Der Name „Momentum“ kommt durch einen gleichnamigen Wert, der sich aus übriggebliebenen Erfolgen und anderen Situationen ergibt. Hat jemand bei einer Probe Erfolge übrig, werden diese zu Momentum. Momentum kann z. B. eingesetzt werden, um einen sofortigen Gegenangriff zu starten, sich Würfel dazuzukaufen oder für andere positive Dinge für die Spieler. Momentum kann teilweise aufgehoben werden und bringt Taktik und Dynamik ins Spiel – aber auch Komplexität. Wie gut mir das gefällt, kann ich erst beurteilen, wenn ich Gelegenheit hatte, das Spiel einmal im Spieltisch zu erleben. Auf jeden Fall sorgt es dafür, dass Actionszenen Taktik, Dynamik und ein wenig zusätzliche erzählerische Tiefe hinzugefügt werden. Das ist eine gute Sache, denke ich.

„Renown“ ist ein weiterer Wert, der über die Regeln dafür sorgt, dass die Geschichte nicht statisch wird. Er steht für den Ruhm und Bekanntheitsgrad der Charaktere. Verändert er sich, verändern auch sie sich über die reinen Zahlenwerte hinaus. Die Charaktere erhalten „Renown“, durch Taten, die an die Öffentlichkeit geraten und können es für Verbündete und Titel ausgeben, was ihren politischen Einfluss verändert.

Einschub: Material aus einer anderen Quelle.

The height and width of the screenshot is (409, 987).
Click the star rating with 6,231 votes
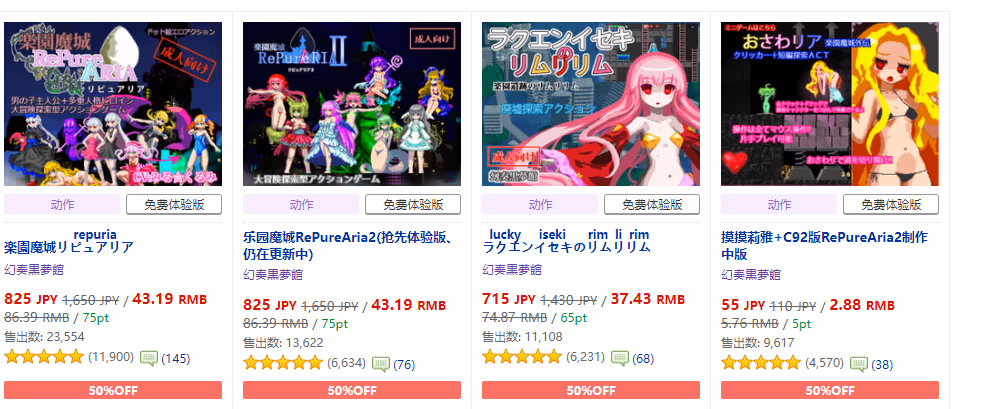coord(522,357)
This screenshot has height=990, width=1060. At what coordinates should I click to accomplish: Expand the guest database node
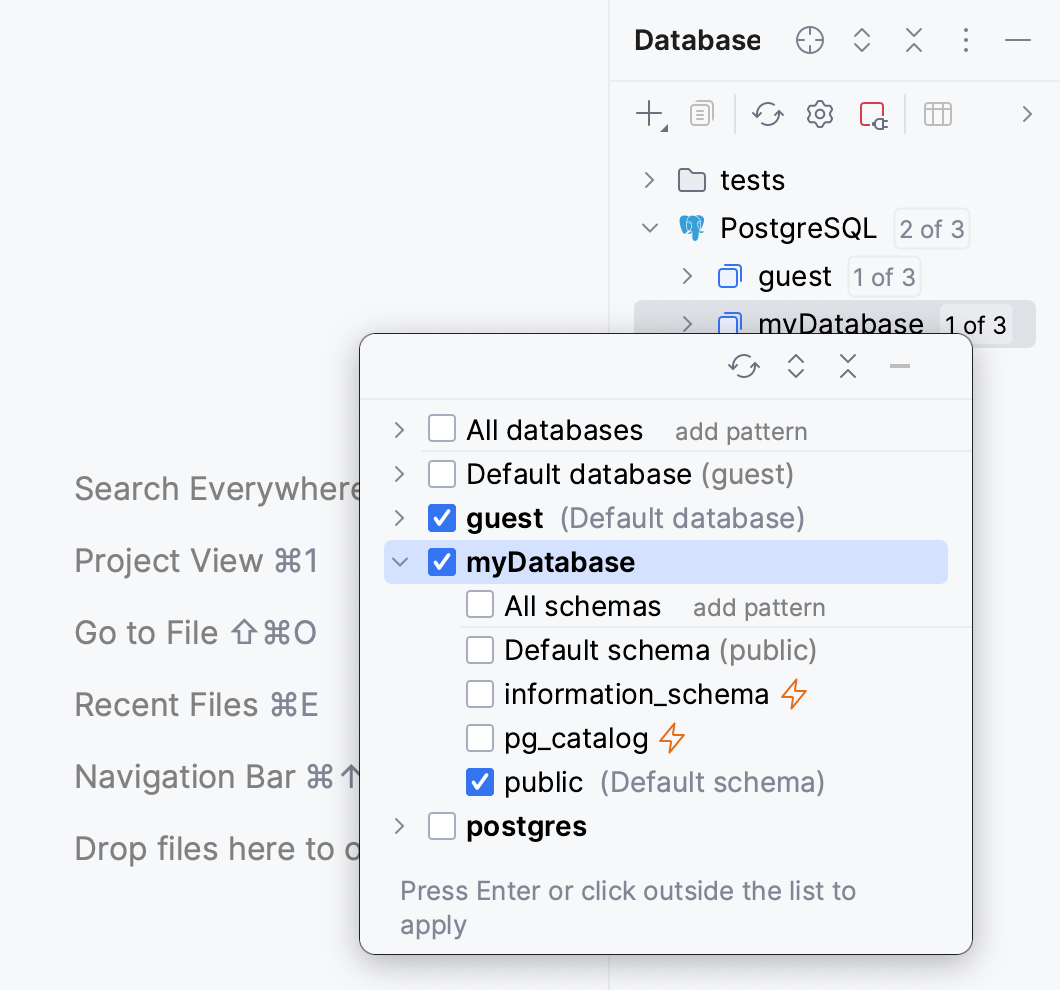pos(686,276)
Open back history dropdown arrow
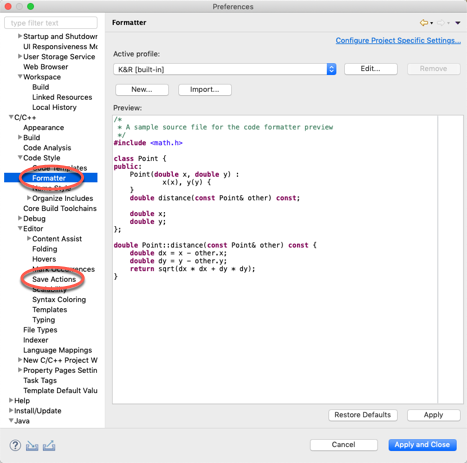The height and width of the screenshot is (463, 467). click(x=432, y=23)
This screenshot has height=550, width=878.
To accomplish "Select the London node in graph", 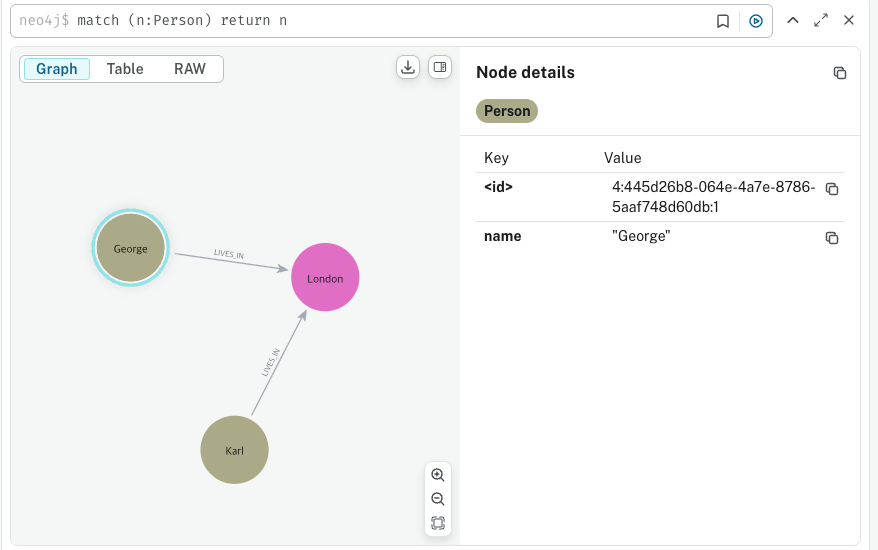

Alles zusammen ergibt ein Regelwerk, das zwar einfach aber nicht simpel ist, angesiedelt in einer dichten, toll beschriebenen Welt, die vom Fantasyeinheitsbrei abweicht, aber dennoch vertraut wirkt. Der „Sweet Spot“ von Einfachheit und Komplexität von Regeln liegt natürlich bei jedem anders. Mir jedenfalls hat die vorliegende Mischung gut gefallen, auch wenn ich noch nicht sicher bin, ob mir das Momentum nicht etwas zu viel Buchhaltung ist. Ganz „nebenbei“ ist das Buch hervorragend organisiert, übersichtlich, leicht verständlich und hübsch anzusehen. „John Carter of Mars“ ist ein tolles Spiel geworden.

Fazit: „Edgar Rice Borroug’s John Carter of Mars“ liefert Action und Intrigen in einer dynamischen Welt. Die Regeln sind einfach gehalten und unterstützen mit ein paar Tricks das gewollte Spielgefühl. Das Buch ist übersichtlich, hübsch und gut geschrieben. Ich habe mich auf dem Mars sofort zu Hause gefühlt.

Edgar Rice Borroug’s John Carter of Mars
Grundregelwerk
Jack Norris, Benn Graybeaton
Modiphius 2018
ISBN: 978-1-912743-11-7
278 S., Hardcover, englisch
Preis: ca. 55 €

[Die Rezension wurde für den Ringboten erstellt. Der Verlag stellte mir ein Rezensionsexemplar zur Verfügung.]